---- Bloco de texto

O novo pedido da PF foi feito na semana passada, dias após a prisão dos presidentes da Odebrecht, Marcelo Odebrecht, e da Andrade Gutierrez, Otávio Azevedo. Os policiais e a Procuradoria-Geral da República convenceram o juiz da 13ª Vara Federal de Curitiba, Sérgio Moro, a encarcerar os empreiteiros, mas o magistrado preferiu não quebrar o sigilo das empresas referentes ao BNDES naquele momento. Na Lava-Jato, a PF fez buscas na Odebrecht Latin Finance, quando obteve contratos de financiamento firmados pelo BNDES no exterior, como Cuba e Angola. O primeiro pedido de quebra de sigilo foi feito em 19 de maio, mas acabou negado pelo juiz Sérgio Moro porque deveria ser feito separadamente.
Os policiais querem a quebra de sigilo bancário “das operações de financiamento internacional” envolvendo o BNDES em contratos “de obras de engenharia e infraestrutura” dos últimos 20 anos. Ou seja, nos governos Fernando Henrique Cardoso (1995-2002), Luiz Inácio Lula da Silva (2003-2010) e Dilma Rousseff (2011 até hoje).
Antes da divulgação das informações pelo BNDES no portal, o banco revelou dados que mostravam que a Odebrecht e a Embraer concentravam 81% do crédito para o exterior no período entre 2009 e os três primeiros meses de 2014. Andrade Gutierrez, Queiroz Galvão e Camargo Corrêa – todas construtoras investigadas na Lava-Jato por suspeita de cartel e corrupção – seguiam a listagem. Com a revelação dos dados no portal, o jornal O Globo levantou que a Odebrecht ficou na verdade com 70% de todo o crédito, se considerado o período disponível até o momento, entre 2007 e 2015.

--------

Instruções »
(1) Responda com base no texto sobre o pedido da PF:
(a) Em que data foi feito o primeiro pedido de quebra de sigilo?
(b) Quais países aparecem como exemplos de contratos de financiamento firmados pelo BNDES no exterior?
(c) Segundo o levantamento do jornal O Globo, com que parcela de todo o crédito a Odebrecht ficou entre 2007 e 2015?
(2) Redigite o trecho do texto sobre o pedido da PF que começa em "Os policiais querem" e segue até "2007 e 2015.".
(3) Diga se cada afirmação concorda com o texto sobre o pedido da PF. Responda sim ou não e cite as palavras do texto que decidem.
(a) Quando mandou prender os empreiteiros, o juiz Sérgio Moro também quebrou o sigilo das empresas referentes ao BNDES.
(b) Os policiais pedem a quebra de sigilo de contratos dos últimos 20 anos.
(c) A Odebrecht e a Embraer concentravam 81% do crédito para o exterior entre 2009 e os três primeiros meses de 2014.
Os itens que vêm agora são um material à parte e não têm ligação com o texto.

---- Trechos dos itens

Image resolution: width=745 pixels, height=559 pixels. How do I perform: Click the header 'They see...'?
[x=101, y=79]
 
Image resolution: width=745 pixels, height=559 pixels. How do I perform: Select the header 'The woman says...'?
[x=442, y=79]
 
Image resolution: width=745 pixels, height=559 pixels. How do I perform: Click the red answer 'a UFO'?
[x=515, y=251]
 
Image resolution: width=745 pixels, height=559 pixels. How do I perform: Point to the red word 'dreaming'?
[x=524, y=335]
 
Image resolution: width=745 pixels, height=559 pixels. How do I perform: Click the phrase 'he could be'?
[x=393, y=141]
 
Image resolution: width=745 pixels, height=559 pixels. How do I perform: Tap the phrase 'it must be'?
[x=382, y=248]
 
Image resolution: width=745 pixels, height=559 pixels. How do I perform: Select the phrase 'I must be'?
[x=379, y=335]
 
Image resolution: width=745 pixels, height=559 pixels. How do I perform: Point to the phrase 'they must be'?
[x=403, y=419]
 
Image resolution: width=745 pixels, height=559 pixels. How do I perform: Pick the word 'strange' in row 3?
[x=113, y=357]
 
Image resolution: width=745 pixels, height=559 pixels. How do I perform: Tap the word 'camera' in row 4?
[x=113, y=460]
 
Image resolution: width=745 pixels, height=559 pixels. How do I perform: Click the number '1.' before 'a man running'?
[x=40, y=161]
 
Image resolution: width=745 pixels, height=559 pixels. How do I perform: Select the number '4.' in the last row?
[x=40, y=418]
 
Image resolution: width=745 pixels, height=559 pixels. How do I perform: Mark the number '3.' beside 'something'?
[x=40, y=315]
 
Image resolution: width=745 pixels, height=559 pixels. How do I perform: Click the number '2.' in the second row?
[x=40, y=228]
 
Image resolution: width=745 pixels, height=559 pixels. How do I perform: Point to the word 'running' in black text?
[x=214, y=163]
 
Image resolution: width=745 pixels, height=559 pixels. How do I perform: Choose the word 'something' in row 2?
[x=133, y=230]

--------
---- Trechos dos itens

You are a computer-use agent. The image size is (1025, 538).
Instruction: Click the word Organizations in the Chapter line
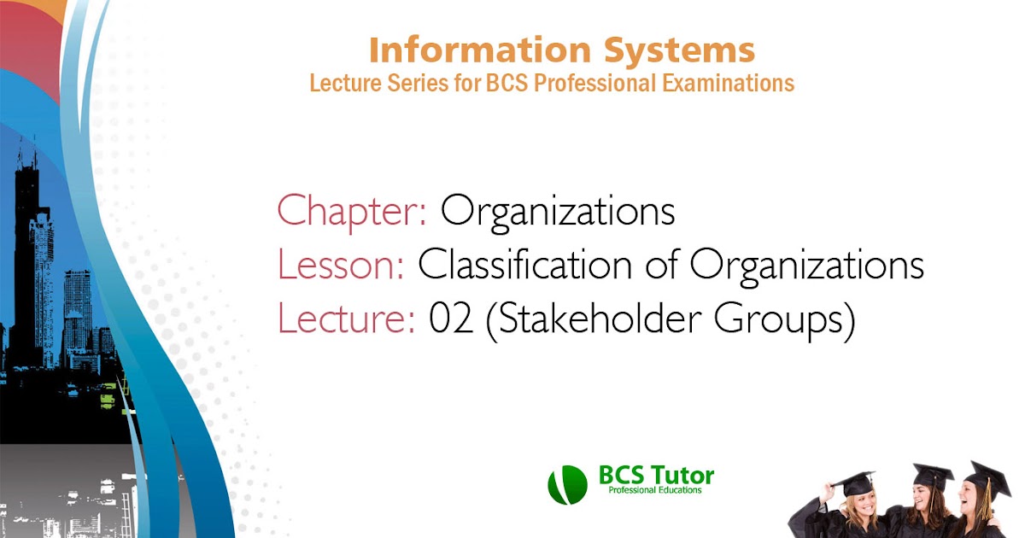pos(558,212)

--------
---- Trechos dos itens

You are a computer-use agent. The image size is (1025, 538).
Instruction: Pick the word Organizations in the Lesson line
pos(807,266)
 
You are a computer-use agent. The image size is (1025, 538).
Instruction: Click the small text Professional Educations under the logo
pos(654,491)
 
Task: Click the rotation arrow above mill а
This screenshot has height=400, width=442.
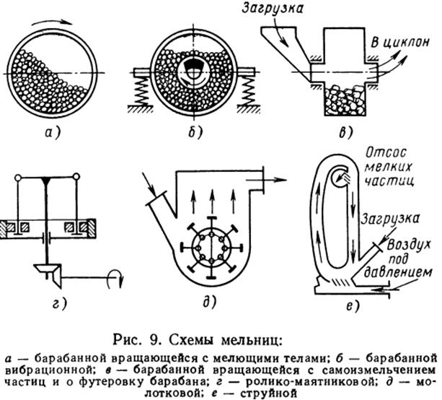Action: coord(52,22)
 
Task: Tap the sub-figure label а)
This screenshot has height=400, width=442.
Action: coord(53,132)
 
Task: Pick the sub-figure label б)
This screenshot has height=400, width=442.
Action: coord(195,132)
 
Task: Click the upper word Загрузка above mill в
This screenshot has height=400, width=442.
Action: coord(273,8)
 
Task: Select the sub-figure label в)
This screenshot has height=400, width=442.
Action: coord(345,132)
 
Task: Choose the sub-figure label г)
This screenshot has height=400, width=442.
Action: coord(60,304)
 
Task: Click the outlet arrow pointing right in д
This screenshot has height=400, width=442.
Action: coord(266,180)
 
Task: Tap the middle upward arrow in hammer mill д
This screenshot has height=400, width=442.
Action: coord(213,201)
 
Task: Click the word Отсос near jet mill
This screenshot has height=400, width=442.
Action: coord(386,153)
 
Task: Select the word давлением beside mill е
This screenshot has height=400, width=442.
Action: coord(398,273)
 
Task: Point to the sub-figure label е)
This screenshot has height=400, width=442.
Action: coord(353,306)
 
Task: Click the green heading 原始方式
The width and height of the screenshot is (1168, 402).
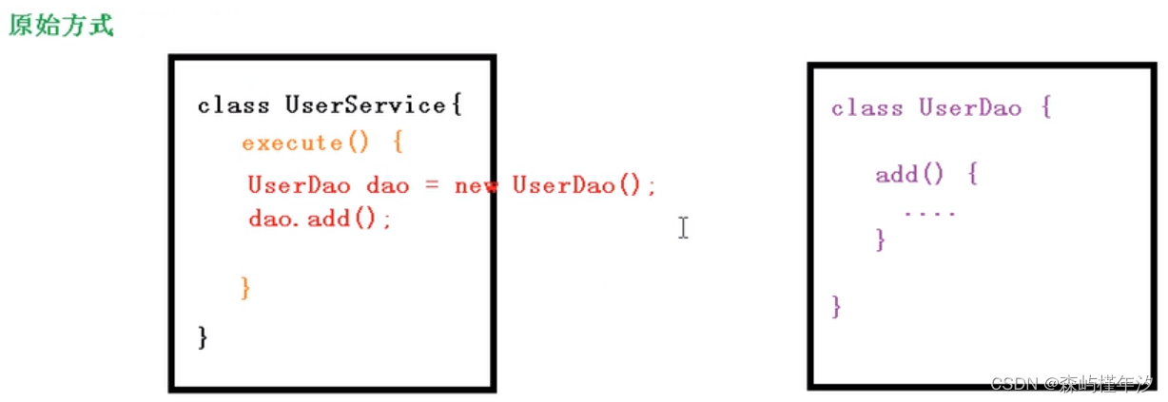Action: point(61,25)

--------

Respostas por tarefa »
(1)
(a) Em 19 de maio.
(b) Cuba e Angola.
(c) Com 70% de todo o crédito.

(2)
Os policiais querem a quebra de sigilo bancário “das operações de financiamento internacional” envolvendo o BNDES em contratos “de obras de engenharia e infraestrutura” dos últimos 20 anos. Ou seja, nos governos Fernando Henrique Cardoso (1995-2002), Luiz Inácio Lula da Silva (2003-2010) e Dilma Rousseff (2011 até hoje).
Antes da divulgação das informações pelo BNDES no portal, o banco revelou dados que mostravam que a Odebrecht e a Embraer concentravam 81% do crédito para o exterior no período entre 2009 e os três primeiros meses de 2014. Andrade Gutierrez, Queiroz Galvão e Camargo Corrêa – todas construtoras investigadas na Lava-Jato por suspeita de cartel e corrupção – seguiam a listagem. Com a revelação dos dados no portal, o jornal O Globo levantou que a Odebrecht ficou na verdade com 70% de todo o crédito, se considerado o período disponível até o momento, entre 2007 e 2015.

(3)
(a) Não: "o magistrado preferiu não quebrar o sigilo das empresas referentes ao BNDES naquele momento".
(b) Sim: "contratos "de obras de engenharia e infraestrutura" dos últimos 20 anos".
(c) Sim: "a Odebrecht e a Embraer concentravam 81% do crédito para o exterior no período entre 2009 e os três primeiros meses de 2014".